» **To be done**
Collect every line of the items below that contains the word "Open". Copy each one in full.

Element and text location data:
=-=-=-=-=
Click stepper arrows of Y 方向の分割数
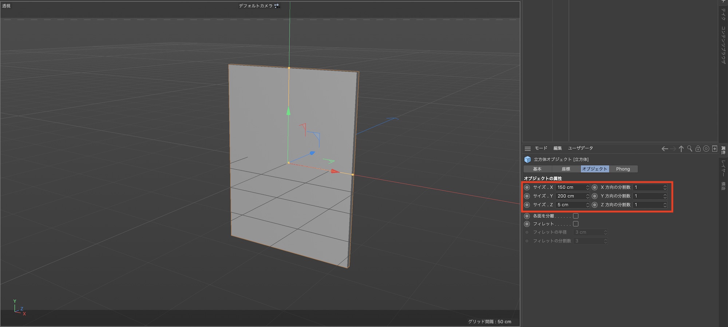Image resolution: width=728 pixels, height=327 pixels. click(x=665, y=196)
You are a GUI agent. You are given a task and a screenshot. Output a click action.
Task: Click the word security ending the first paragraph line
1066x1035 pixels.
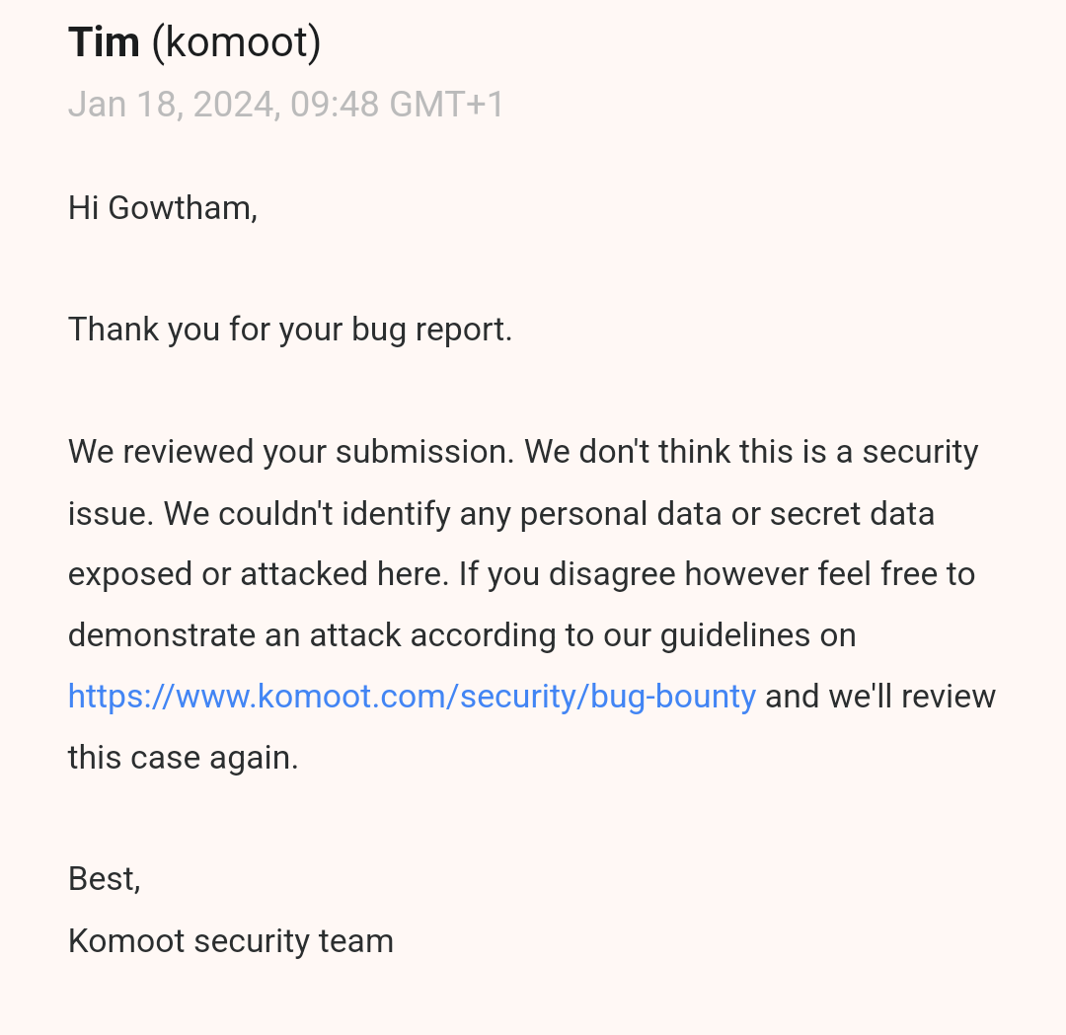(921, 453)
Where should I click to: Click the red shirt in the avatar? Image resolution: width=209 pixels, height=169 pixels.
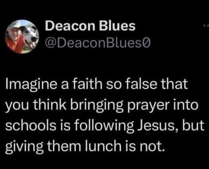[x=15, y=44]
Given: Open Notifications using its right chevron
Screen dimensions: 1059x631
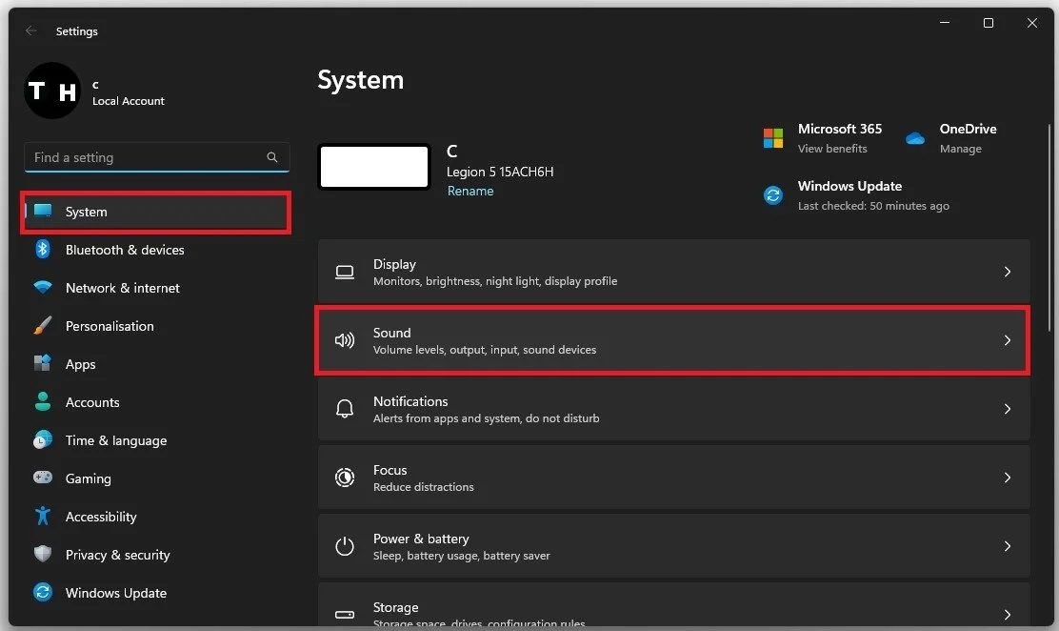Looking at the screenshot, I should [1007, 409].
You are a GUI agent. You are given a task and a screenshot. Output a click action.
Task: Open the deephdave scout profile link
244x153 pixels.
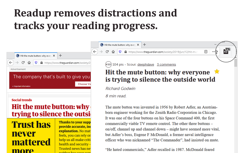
=-=-=-=-=
» **Result for this task**
Given: Open Notifications using its right chevron
Task: Open the deephdave scout profile link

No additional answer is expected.